**What you should do**
For the data below, please report each line where the word "Image" is found.

**Records to process**

......

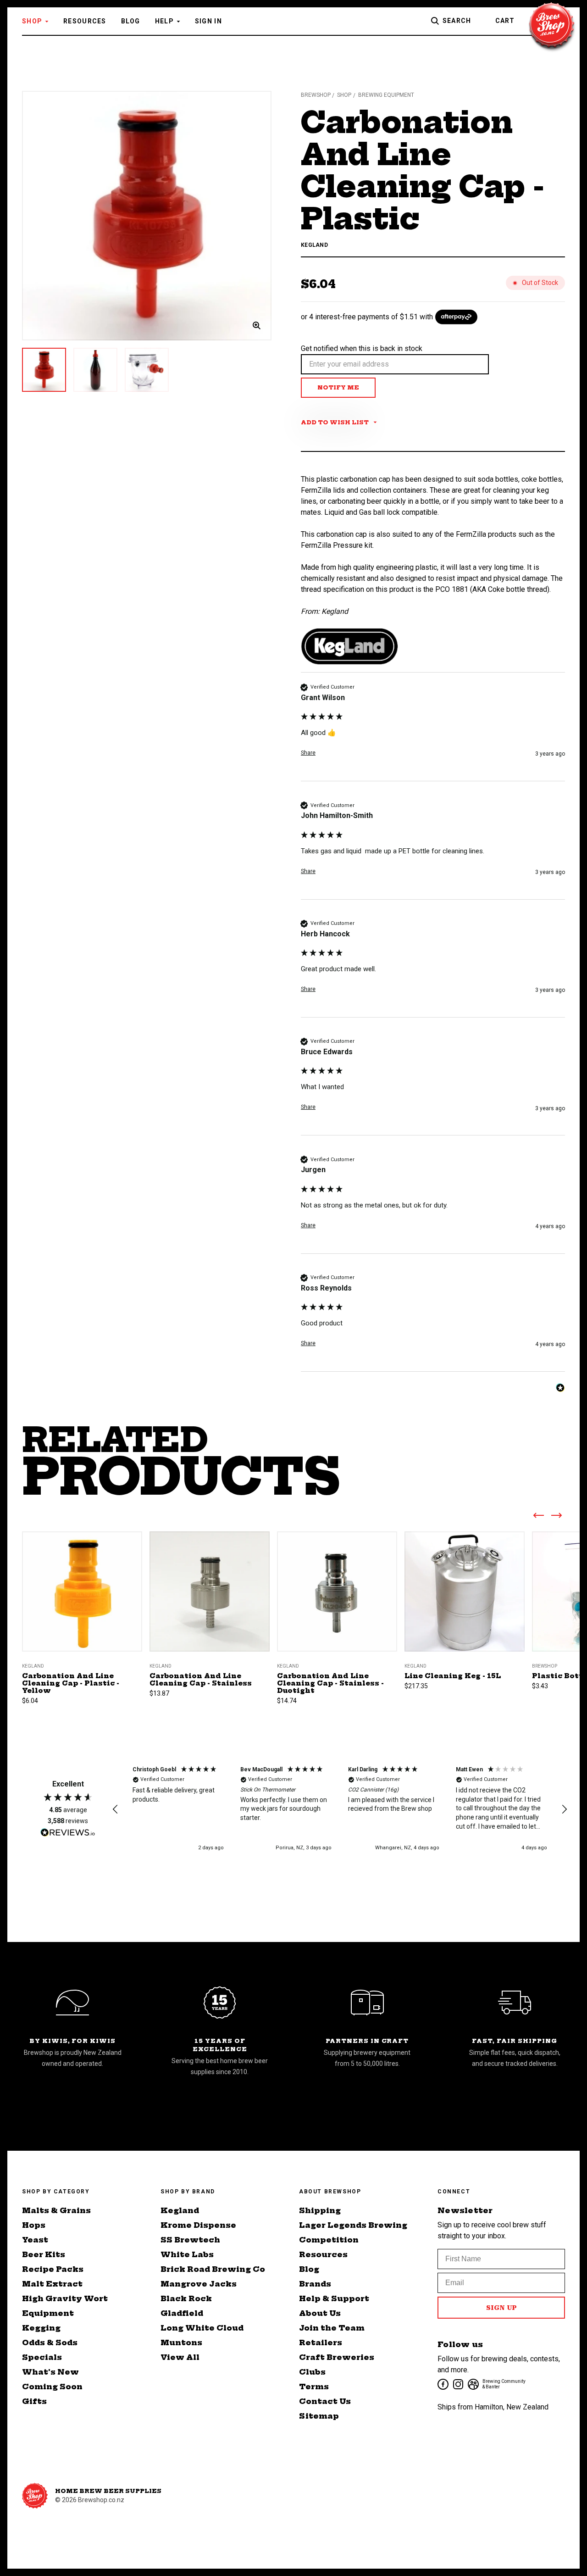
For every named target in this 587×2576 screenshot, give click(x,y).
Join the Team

......

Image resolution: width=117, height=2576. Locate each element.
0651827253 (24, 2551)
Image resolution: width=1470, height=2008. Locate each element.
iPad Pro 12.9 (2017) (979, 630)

......

**Response**
Image resolution: width=117, height=2576. Locate each element.
Image resolution: width=1470, height=2008. Locate each element.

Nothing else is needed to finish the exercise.